[REQUIRED WORK]
Where in the data below does the word "computer" appear? Copy every line that has it.

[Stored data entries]
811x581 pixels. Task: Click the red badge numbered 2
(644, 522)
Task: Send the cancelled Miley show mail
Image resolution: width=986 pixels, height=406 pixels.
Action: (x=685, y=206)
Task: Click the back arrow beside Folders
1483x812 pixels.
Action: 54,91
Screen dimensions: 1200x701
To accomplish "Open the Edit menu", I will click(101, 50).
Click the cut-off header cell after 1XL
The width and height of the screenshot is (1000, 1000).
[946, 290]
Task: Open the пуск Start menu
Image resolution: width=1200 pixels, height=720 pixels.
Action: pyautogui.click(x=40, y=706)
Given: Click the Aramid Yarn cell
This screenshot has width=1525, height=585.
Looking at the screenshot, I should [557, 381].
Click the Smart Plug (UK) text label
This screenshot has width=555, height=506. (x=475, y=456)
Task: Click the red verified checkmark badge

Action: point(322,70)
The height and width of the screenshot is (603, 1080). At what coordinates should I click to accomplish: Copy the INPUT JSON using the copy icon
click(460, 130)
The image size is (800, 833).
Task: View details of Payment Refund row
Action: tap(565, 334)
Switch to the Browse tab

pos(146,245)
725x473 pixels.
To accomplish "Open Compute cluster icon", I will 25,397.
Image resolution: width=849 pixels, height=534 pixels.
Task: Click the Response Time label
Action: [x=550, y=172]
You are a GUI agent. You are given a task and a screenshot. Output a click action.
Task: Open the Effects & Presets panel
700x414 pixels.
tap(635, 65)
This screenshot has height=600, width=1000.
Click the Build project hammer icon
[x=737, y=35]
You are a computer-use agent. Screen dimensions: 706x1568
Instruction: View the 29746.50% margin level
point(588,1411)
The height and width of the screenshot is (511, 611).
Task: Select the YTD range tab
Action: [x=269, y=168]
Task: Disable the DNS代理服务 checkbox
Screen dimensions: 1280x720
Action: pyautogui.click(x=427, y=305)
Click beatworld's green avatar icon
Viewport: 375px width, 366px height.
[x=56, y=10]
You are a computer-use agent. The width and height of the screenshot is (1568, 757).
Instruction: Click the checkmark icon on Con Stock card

[SOLUTION TO THE PROBLEM]
You are a computer-use agent. Screen dimensions: 706x1568
You are a computer-use agent. The width and height of the screenshot is (1568, 757).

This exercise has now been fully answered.